Und genau das ist das Problem. Der Linken geht es nicht um Volksabstimmungen per se, oder um Demokratie, oder um "kritisch" sein. Sie wollen gewinnen. Wo sie es nicht tun, wittern sie sofort Manipulation, Verrat und Korruption. Dabei ist der Fall bei S21 so klar wie nur wenige. Die Baden-Württemberger sind nun einmal mehrheitlich konservativ. Dass eine schweigende Mehrheit zum Bahnhofsbau existieren könnte, wie etwa Tanja Gönner das postuliert hatte, war keine völlig abwegige Behauptung, und sie hat sich als richtig herausgestellt. Das Wahlergebnis mit seinen fast 20% Differenz ist so eindeutig, dass der Vorwurf von "Manipulation" auf Wahlplakaten zur Erklärung dafür nicht nur absurd, sondern schlicht von einer weltfremden Arroganz geprägt ist. Über 10% der Baden-Württemberger sind in diesem Weltbild also so unglaublich dumm und einfältig, dass sie sich von ein paar "obskuren und irrationalen Schlagworten" auf Plakaten beeindrucken lassen? Wow. Ein Glück gibt es die linke Elite voller kritischer Subjekte, die einen unermüdlichen Kampf um die Köpfe führen. Das ist eine so lächerliche Hybris, dass ihre eigene Machtlosigkeit nicht wirklich verwundert. 
Vor allem die Verabsolutierung der eigenen Meinung als "Wahrheit" hat mit kritischem Denken nicht das Geringste zu tun. Nur ein Beispiel: kein Mensch weiß, wie hoch die Ausstiegskosten für S21 geworden wären. Wirklich niemand. Vielleicht 1,5 Milliarden, vielleicht nur 350 Millionen, vielleicht irgendwas dazwischen. Die 350 Millionen sind - vielleicht - die realistischere Zahl, aber ich habe in diesem Wahlkampf keine besonderen Bemühungen der "Ja-"Bewegung feststellen können, diese bekannt zu machen. Tatsächlich sah ich sie auf keinem einzigen Werbeplakat.

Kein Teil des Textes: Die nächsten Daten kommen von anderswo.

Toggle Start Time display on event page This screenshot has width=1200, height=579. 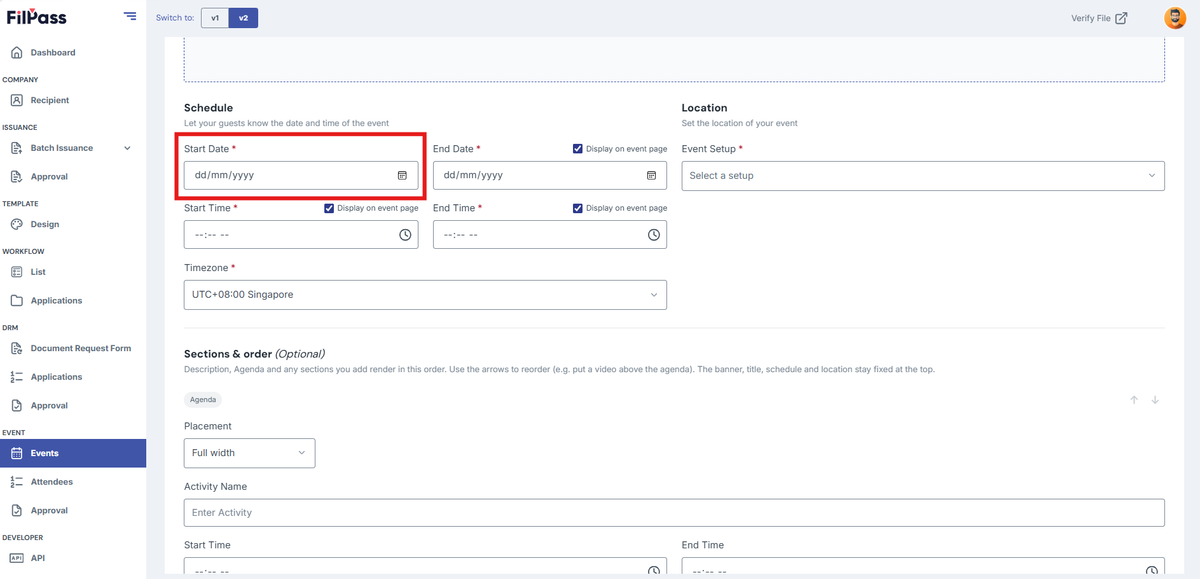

Aber wie die meisten Menschen auch kann ich unmöglich nachprüfen, welche Zahl die realistischere ist, schließlich bin ich kein Stadtplaner. Ich kann nur die glaubhaftere Alternative wählen. Glauben aber ist nicht wissen. Deswegen die Forderung aufzustellen, die Gegenseite dürfe nicht mit der hohen Einschätzung Wahlkampf machen ist völlig absurd. Wie so oft geriert das so genannte "kritische Denken" der Linken zu einer reinen Ideologie-Show. Das Wort hat überhaupt keinen Wert mehr. Es ist mittlerweile nur noch ein Ausdruck, um "uns" von "denen" zu unterscheiden. Genau dasselbe ist das Geplapper von Demokratie und Mehrheiten. Nicht nur werden Mehrheiten nur dann akzeptiert, wenn sie sich mit den eigenen Positionen decken, auch demokratische Entscheidungen werden nur noch dann angenommen, wenn sie im eigenen Sinne ausfallen. Und das hat nichts mit Demokratie zu tun, und nichts mit aufgeklärtem, kritischen Denken. Es ist die Verabsolutierung der eigenen Position.